Task goal.
Exactly as shown below, retype every line of the data.

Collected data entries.
===

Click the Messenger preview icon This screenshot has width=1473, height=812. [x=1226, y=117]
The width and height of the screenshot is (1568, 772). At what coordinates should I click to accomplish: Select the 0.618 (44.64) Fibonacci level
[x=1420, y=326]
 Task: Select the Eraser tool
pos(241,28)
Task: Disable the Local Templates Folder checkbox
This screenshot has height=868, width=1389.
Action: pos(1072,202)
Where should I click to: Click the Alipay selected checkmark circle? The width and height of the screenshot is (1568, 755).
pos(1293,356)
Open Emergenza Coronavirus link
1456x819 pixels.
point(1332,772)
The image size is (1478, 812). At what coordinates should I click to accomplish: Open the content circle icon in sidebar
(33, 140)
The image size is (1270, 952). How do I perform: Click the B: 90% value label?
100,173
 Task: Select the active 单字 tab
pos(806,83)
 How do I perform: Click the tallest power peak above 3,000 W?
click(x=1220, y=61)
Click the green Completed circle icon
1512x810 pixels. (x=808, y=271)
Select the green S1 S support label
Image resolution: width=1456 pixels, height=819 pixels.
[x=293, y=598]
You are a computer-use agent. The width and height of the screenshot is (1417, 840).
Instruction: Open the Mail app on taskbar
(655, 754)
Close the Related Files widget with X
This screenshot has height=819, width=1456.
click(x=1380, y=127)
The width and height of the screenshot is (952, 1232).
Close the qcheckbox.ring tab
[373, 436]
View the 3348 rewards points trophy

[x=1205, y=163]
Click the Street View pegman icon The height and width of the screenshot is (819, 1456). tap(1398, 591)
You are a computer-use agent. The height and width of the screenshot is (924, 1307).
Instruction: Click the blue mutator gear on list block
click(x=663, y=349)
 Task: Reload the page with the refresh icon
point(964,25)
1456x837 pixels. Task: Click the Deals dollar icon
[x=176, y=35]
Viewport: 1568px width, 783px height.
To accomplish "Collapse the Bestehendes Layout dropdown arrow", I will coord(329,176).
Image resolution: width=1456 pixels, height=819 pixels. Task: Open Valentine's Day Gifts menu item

===

Task response.
Click the Messenger preview icon This screenshot has width=1473, height=812. [x=1226, y=117]
The width and height of the screenshot is (1568, 772). At what coordinates should I click to accomplish: Select the 0.618 (44.64) Fibonacci level
[x=1420, y=326]
 Task: Select the Eraser tool
pos(241,28)
Task: Disable the Local Templates Folder checkbox
This screenshot has height=868, width=1389.
Action: pos(1072,202)
Where should I click to: Click the Alipay selected checkmark circle? The width and height of the screenshot is (1568, 755).
pos(1293,356)
Open Emergenza Coronavirus link
1456x819 pixels.
point(1332,772)
The image size is (1478, 812). At what coordinates should I click to accomplish: Open the content circle icon in sidebar
(33, 140)
The image size is (1270, 952). How do I perform: Click the B: 90% value label?
100,173
 Task: Select the active 单字 tab
pos(806,83)
 How do I perform: Click the tallest power peak above 3,000 W?
click(x=1220, y=61)
Click the green Completed circle icon
1512x810 pixels. (x=808, y=271)
Select the green S1 S support label
Image resolution: width=1456 pixels, height=819 pixels.
[x=293, y=598]
You are a computer-use agent. The width and height of the screenshot is (1417, 840).
Instruction: Open the Mail app on taskbar
(655, 754)
Close the Related Files widget with X
This screenshot has height=819, width=1456.
click(x=1380, y=127)
The width and height of the screenshot is (952, 1232).
Close the qcheckbox.ring tab
[373, 436]
View the 3348 rewards points trophy

[x=1205, y=163]
Click the Street View pegman icon The height and width of the screenshot is (819, 1456). tap(1398, 591)
You are a computer-use agent. The height and width of the screenshot is (924, 1307).
Instruction: Click the blue mutator gear on list block
click(x=663, y=349)
 Task: Reload the page with the refresh icon
point(964,25)
1456x837 pixels. Task: Click the Deals dollar icon
[x=176, y=35]
Viewport: 1568px width, 783px height.
To accomplish "Collapse the Bestehendes Layout dropdown arrow", I will coord(329,176).
Image resolution: width=1456 pixels, height=819 pixels. Task: Open Valentine's Day Gifts menu item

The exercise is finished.